Most interesting was the evident attempt to find a battery of high-name ID, high-positives people to put out in front of an anti-repeal, pro-bond campaign. Among the names mentioned and rated were Shirley Fulton, head of the Mecklenburg County bar, Krista Tillman, former AT&T exec, and retiring Charlotte city councilman Pat Mumford.

Recall that three weeks ago we speculated in this space that Mumford, long the city’s go-to guy on transit, was a likely choice to become the public face of an anti-repeal PR effort. Now someone is spending time and money on discovering a retiring pol’s public standing. Odd.

Overall, this survey effort suggests a good bit of flailing about, searching for issues, themes, and personalities which might “sell” rather than refining any core motivating principles.

Anyone remotely attuned to Charlotte beyond the Uptown echo-chamber knows that both CATS and CMS are not viewed locally as responsible stewards of public money.
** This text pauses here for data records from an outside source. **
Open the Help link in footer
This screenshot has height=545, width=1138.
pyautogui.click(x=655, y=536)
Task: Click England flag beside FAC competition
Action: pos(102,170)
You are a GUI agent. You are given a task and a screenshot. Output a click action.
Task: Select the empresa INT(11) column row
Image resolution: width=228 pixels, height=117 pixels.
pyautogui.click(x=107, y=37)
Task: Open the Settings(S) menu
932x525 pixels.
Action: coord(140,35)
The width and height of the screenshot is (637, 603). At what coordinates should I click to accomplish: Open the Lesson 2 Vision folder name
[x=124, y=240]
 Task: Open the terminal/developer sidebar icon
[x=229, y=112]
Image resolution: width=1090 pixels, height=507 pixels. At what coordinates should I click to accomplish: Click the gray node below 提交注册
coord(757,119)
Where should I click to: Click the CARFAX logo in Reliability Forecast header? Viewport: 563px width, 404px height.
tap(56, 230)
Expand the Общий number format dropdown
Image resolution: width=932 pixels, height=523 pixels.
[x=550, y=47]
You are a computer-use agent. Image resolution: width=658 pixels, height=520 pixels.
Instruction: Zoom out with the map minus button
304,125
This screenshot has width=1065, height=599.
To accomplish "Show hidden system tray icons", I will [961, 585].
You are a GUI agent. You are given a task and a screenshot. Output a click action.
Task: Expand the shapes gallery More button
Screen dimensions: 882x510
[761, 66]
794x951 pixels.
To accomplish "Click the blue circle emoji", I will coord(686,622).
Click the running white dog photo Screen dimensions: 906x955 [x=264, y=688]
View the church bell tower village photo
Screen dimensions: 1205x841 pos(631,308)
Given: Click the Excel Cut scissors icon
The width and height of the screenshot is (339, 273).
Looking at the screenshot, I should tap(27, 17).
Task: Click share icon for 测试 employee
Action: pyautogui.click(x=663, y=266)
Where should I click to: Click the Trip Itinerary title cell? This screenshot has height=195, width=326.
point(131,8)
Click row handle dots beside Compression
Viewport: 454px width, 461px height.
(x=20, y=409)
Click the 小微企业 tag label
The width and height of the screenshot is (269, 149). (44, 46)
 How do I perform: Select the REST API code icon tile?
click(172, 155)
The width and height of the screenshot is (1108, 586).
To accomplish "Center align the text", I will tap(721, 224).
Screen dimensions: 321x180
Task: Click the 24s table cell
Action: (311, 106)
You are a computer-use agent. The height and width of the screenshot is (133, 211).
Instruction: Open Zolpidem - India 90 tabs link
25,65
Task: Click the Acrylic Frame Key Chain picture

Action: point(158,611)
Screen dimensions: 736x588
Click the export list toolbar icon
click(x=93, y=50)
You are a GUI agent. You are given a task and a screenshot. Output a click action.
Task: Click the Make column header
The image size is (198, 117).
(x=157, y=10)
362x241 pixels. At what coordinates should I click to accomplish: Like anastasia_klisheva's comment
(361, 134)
Each organization’s history of frivolous and wasteful spending sees to that.

The truly astounding thing is that advocates for CATS and CMS — like the Chamber, like the Foundation — do not come clean and say, “Yes, there are problems, here is how we will fix them.”

Instead we get poll, poll, poll. Sell, sell, sell. Spin, spin, spin. Deny, deny, deny.

And come November?

Lose. Lose. Lose.

Update: Another name tested was that of former state legislator and GOP fundraiser Ed McMahan. Back in March McMahan responded to an email query to say he did not support the transit tax repeal petition, although he did favor asking the General Assembly to allow some of the revenue to be spent on roads.